— PASSAGE FOR REVIEW —
---------------

There is also the matter of Marco, at least as of the end of the 2015 campaign, having been passed on the depth chart by Tim Cooney. Of course, Cooney coming down with some arm soreness of his own this spring puts a bit of a wrinkle in any plans for his immediate future, but he's back to throwing now, and so far it appears he is once again healthy and ready.

If you combine the currently full rotation, the fact that rotation is four fifths locked up for 2017, at least one similar pitcher having moved ahead of Marco in the pecking order, and the potential arrival of pitchers like Alex Reyes and Luke Weaver as soon as later this season, it certainly appears as if the way forward for Gonzales in the Cardinal organisation is a tenuous one.

Now, before you even start, I am well aware that it's very rare for a baseball team, no matter how solid the pitching appears early on, to need but the five they have in the rotation to begin the year. Chances are, at least one pitcher currently slated to be in the rotation will miss time this year, and there will be an opportunity. But then, considering what we've seen from the respective options in the majors already, there's every reason to believe that Cooney has dibs on the first man up designation. And while Gonzales could certainly earn that role back with a strong performance in 2016, it's unclear how long he will have to cement himself before Reyes finishes his suspension. Or how long he will have before Luke Weaver's fastball/change combination is too intriguing to continue languishing in the minor leagues.

Short-term, I'm sure that Marco Gonzales is going to be just fine. In the longer term, however, I do wonder if there's a chance we see him fall through the cracks, considering all the talent coming up very nearly on his heels.

A move to relief work could benefit him, I suppose, but there are two issues there, as well. One, he doesn't have the sort of repertoire most often associated with short relievers (particularly of the lefty variety, so often tasked with retiring just one or two same-handed hitters), and two, Tyler Lyons appears to have the inside track on that second lefty spot in the current 'pen. Lyons's stuff, including a big, sweeping breaking ball he can run away from lefthanded hitters, would seem to be better suited for the role anyhow.

So what is the answer? What is the most likely outcome for Marco Gonzales in the Cardinal organisation? Well, for now, it appears all but a fait accompli he will head off to minor league camp soon, and probably anchor the Memphis rotation until such time as Alex Reyes is ready to return. It also seem very likely Gonzales will continue to start games in Triple A, rather than move to that relief work he seems only somewhat suited for.

Long term, it's much less clear what, if any, role Marco may fill for this franchise. Sure, there will be injuries to the current starters and opportunities coinciding with those injuries, but all the same, Gonzales may very well end up a 'tweener of sorts in this organisation. The meteoric rise of Reyes could end up putting Marco on the outside looking in, though that's probably counting our eggs before they hatch. Still, when you have a top five or ten prospect in all of baseball, you want to believe he'll develop the way you would like to see.

The nice thing about the situation is this: Marco Gonzales still has options. Minor league options, that is. Not only will Gonzales use his third option season this year when he heads off to minors camp, the fact he will use that third option before reaching five years' service time would appear to indicate he will be eligible for the somewhat unusual fourth option year, meaning now decision will have to be made on him until after the 2017 season, at least in terms of a permanent roster spot.

---------------

— SOURCE MATERIAL —
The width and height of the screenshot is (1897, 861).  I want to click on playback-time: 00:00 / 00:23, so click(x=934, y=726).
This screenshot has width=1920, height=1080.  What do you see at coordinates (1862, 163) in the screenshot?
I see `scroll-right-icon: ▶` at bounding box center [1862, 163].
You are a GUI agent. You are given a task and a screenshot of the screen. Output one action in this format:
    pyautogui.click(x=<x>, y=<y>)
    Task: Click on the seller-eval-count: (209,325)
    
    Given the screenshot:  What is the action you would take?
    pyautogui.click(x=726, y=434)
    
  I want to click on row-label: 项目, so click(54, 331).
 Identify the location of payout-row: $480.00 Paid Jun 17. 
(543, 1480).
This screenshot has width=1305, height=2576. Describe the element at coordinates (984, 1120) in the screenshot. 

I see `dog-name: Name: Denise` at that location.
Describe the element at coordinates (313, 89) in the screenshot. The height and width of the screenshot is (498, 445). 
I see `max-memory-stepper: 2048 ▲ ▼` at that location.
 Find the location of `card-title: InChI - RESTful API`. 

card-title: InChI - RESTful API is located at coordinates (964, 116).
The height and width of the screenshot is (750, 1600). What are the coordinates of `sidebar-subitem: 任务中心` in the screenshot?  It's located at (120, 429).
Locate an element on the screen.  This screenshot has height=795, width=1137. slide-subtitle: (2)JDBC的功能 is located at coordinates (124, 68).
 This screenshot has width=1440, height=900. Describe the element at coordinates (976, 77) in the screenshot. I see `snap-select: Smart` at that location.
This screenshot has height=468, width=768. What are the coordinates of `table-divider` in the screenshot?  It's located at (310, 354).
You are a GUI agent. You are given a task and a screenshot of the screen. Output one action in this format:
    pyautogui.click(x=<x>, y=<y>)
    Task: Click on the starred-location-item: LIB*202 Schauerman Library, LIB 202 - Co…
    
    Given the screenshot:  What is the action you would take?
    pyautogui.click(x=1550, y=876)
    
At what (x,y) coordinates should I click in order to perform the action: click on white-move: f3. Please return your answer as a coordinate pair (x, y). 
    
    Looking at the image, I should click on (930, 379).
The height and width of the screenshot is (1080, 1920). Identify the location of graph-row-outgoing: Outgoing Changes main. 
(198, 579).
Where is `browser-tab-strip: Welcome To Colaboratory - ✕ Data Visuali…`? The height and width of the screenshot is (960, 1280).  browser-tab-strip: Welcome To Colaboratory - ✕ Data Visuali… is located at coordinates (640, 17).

---------------

Name every player other than Marco Gonzales who appears in the passage about Marco Gonzales's place in the Cardinal organization.

— RESULT FOR THIS TASK —
Tim Cooney, Alex Reyes, Luke Weaver, Tyler Lyons